Moisei Uritsky a étudié le droit à l’ Université impériale Saint-Vladimir de Kiev. Au cours de ses études, il rejoint le Parti travailliste social-démocrate russe et organise un réseau clandestin d’importation et de distribution de littérature politique. En 1897, il fut arrêté et exilé pour avoir dirigé une presse polycopiée illégale . S’impliquant dans le mouvement révolutionnaire, il participe au Bund juif révolutionnaire. En 1903, il devient menchevik. Ses activités à Saint-Pétersbourg pendant la Révolution de 1905 lui valent un second exil. Aux côtés d’ Alexandre Parvus , il participa activement à l’envoi d’agents révolutionnaires pour infiltrer le siège impérial appareil de sécurité.

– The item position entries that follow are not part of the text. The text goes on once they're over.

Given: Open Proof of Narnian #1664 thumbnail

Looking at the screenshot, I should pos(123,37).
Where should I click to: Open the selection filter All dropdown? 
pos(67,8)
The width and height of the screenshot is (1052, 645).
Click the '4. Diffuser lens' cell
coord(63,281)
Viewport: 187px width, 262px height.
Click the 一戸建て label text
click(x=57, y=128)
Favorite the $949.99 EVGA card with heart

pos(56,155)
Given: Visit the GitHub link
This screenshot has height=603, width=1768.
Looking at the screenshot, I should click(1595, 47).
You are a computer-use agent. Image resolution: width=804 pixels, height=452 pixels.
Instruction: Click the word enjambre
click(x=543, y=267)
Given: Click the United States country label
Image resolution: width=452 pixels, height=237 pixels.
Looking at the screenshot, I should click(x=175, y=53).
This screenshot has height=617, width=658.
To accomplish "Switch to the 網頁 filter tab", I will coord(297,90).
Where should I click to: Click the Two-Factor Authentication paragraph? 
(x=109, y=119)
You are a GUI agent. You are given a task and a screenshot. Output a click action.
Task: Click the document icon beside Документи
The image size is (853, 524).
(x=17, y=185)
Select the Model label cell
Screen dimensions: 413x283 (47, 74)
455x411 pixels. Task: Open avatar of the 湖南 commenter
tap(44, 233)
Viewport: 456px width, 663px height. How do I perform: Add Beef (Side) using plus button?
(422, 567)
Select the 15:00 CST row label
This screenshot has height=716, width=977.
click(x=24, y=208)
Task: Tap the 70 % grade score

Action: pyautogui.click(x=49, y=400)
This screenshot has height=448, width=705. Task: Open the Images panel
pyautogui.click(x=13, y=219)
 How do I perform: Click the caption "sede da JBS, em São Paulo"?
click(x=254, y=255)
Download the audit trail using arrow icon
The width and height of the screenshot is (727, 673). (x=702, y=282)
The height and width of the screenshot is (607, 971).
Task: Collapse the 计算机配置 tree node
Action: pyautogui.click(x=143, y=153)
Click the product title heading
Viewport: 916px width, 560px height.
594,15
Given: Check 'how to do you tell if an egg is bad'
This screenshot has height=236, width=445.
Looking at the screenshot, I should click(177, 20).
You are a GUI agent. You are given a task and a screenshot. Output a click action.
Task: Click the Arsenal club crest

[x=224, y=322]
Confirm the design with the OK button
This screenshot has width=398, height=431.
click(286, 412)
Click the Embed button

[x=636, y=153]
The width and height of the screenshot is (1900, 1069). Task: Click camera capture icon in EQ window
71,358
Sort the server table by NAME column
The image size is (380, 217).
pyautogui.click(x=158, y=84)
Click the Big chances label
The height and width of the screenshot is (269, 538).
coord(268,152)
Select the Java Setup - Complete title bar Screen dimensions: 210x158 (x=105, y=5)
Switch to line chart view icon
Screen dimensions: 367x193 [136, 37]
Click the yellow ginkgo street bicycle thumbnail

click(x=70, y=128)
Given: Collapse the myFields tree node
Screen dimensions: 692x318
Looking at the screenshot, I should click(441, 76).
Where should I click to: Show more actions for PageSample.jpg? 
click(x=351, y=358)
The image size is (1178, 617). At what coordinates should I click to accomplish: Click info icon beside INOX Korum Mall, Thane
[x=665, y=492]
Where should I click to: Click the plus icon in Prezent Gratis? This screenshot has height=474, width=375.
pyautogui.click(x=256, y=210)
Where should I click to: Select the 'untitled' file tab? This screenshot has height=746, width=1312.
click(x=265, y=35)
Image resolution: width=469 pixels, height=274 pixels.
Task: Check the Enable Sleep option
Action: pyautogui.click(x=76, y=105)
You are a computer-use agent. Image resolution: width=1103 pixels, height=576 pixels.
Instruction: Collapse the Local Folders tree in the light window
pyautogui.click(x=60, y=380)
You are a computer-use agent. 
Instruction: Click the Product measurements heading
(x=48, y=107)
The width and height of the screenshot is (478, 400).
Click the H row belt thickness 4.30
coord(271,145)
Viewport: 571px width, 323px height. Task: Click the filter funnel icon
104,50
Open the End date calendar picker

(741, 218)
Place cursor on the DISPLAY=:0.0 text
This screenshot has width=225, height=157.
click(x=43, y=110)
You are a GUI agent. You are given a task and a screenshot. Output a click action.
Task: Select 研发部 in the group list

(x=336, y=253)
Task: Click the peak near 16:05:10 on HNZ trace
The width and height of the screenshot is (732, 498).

En 1914, il émigre en France et collabore au journal du Parti Notre Parole . De retour en Russie après la révolution de février 1917, Ouritski devint membre du groupe Mezhraiontsy. Quelques mois avant la Révolution d’Octobre, il rejoignit les bolcheviks et fut élu à leur Comité central en juillet 1917. Ouritski joua un rôle de premier plan dans la prise de pouvoir armée des bolcheviks en octobre et fut ensuite nommé chef de la police secrète de Petrograd Cheka. À ce poste, Ouritski a coordonné la poursuite et la poursuite des membres de la noblesse, des officiers militaires, des socialistes rivaux, des clercs de l’Église orthodoxe russe et de tous ceux qui s’opposaient aux bolcheviks.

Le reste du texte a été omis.